Say how many of the lines below contain the word "Heaven"; nothing else belongs in the answer.

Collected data
-- Opening Marker --

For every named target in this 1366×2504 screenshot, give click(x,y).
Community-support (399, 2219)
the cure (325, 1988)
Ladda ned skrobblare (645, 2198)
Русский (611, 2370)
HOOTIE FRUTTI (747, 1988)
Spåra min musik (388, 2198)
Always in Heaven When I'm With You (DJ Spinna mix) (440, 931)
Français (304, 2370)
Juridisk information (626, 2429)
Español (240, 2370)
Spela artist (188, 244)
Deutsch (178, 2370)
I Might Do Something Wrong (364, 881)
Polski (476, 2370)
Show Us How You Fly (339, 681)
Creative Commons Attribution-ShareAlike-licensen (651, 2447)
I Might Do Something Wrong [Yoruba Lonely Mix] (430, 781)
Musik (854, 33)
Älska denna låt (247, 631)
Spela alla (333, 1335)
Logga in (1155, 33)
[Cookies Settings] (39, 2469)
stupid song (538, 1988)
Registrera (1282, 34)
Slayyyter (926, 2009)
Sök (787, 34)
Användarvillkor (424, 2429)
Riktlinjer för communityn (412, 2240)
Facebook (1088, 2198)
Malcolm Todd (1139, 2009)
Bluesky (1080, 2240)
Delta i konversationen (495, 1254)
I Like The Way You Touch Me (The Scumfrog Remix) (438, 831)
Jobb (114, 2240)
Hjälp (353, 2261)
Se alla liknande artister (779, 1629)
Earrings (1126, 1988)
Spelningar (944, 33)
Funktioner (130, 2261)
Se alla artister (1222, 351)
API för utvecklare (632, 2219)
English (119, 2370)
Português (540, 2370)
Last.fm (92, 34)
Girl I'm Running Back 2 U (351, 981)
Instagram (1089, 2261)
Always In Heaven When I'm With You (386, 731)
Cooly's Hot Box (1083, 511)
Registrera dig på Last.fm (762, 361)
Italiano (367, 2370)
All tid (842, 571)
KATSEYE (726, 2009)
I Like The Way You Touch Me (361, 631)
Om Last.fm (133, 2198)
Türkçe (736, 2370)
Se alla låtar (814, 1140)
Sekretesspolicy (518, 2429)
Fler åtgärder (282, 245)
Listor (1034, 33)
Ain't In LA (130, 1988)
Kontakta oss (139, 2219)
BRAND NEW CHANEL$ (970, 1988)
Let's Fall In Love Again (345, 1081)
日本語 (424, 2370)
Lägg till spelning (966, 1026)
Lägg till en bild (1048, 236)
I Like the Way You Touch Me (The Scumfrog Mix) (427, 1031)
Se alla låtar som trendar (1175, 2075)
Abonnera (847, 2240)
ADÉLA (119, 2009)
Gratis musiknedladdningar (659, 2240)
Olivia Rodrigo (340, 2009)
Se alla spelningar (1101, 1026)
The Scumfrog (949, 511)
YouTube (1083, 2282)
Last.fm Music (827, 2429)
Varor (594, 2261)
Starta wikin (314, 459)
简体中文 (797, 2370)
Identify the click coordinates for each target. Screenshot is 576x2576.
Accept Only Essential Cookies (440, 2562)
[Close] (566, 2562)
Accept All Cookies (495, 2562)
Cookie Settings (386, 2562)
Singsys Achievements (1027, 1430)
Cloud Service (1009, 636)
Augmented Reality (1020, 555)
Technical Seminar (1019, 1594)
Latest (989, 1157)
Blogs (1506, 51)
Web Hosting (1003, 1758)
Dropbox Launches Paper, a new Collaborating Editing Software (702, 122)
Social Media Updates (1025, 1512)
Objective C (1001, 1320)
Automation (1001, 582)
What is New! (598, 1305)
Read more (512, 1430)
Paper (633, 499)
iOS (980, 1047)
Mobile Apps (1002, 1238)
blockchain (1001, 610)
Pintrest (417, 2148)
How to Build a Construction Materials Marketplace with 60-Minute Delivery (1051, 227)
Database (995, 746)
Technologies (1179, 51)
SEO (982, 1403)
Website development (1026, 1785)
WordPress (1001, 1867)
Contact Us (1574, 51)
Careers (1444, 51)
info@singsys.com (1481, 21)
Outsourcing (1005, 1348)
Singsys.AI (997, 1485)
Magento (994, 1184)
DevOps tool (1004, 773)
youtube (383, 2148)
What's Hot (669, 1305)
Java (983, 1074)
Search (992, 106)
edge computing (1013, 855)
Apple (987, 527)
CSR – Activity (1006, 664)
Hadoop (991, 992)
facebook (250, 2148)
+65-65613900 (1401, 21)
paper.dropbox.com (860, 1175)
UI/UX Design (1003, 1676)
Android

-- Closing Marker --

## Task result
2